Written in Early December 2003 as a High School
Writing Workshop Piece
Edited on February 1st, 2016
In All Quiet on the Western Front,
author Erich Maria Remarque uses vivid and frightening details in his depiction
of war scenes in order to show his reader how terrible, frustrating, confusing,
and emotion-filled war is. Although the author often juxtaposes good and bad in
order to show how much worse the bad is, he is still able to do so just by
showing what goes through narrator and main character Paul Bäumer’s mind during
the various bombardments throughout the book. Remarque also tells what war can
do to one’s mind, by describing the thoughts and beliefs that Bäumer and the
other recruits have while they are not in the trenches. The author explores
further, the feelings, and changes of feelings, the recruits have about warfare
when they come face-to-face with the enemy. Throughout All Quiet on the
Western Front, Erich Maria Remarque reveals to his readers that war is a
heartless, thoughtless, barbaric reality, and not some romantic notion of the
triumph of right over wrong, and that the lives of real people with families
and cares and goals can be cut short with as little as one command to fire.

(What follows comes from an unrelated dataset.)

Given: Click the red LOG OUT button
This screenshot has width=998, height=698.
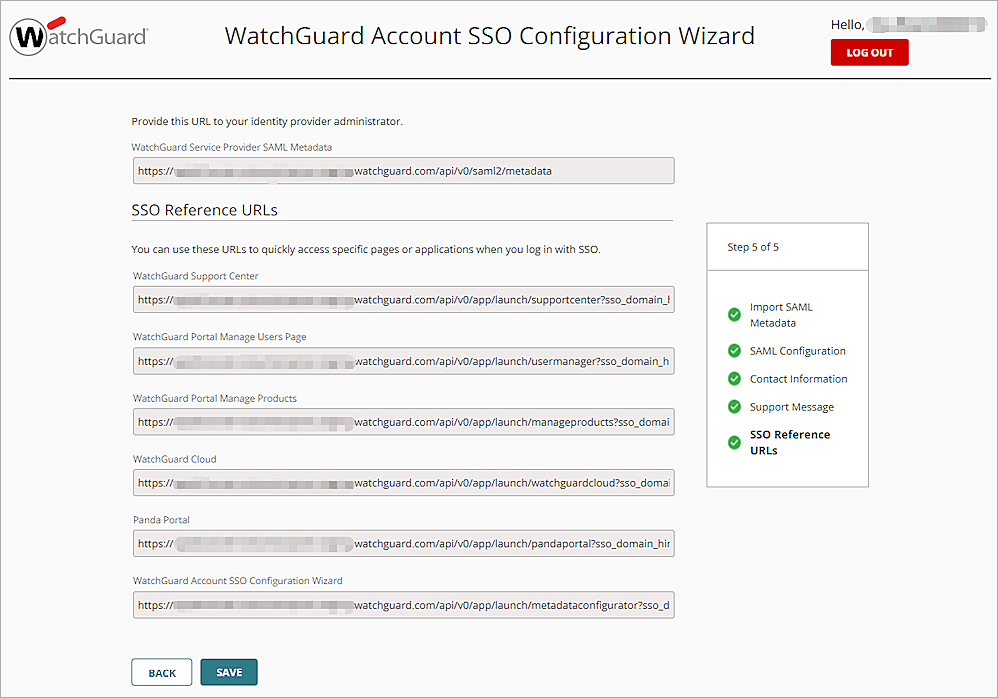Looking at the screenshot, I should coord(869,52).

Sometimes, Remarque illustrates the
horrors of war by writing about something simple and beautiful, and then he
gives his reader a sudden reminder that death is in the air. But putting good
next to bad is an easy way to emphasize the bad, and Remarque’s talent in
writing thorough, detailed passages filled with raw emotion, dramatically
surpasses his efforts to use juxtaposition of good and bad. This is especially
evident in the scene in chapter nine, when Bäumer stabs a French soldier, and
then tries to keep him from dying. On pages 218-219, Bäumer says of the
soldier, “he gazes at me with a look of utter terror. The body lies still, but
in the eyes there is such an extraordinary expression of fright that for a
moment I think they have enough power to carry the body off with them” … “All
the life is gathered together in” the eyes “for one tremendous effort to flee,”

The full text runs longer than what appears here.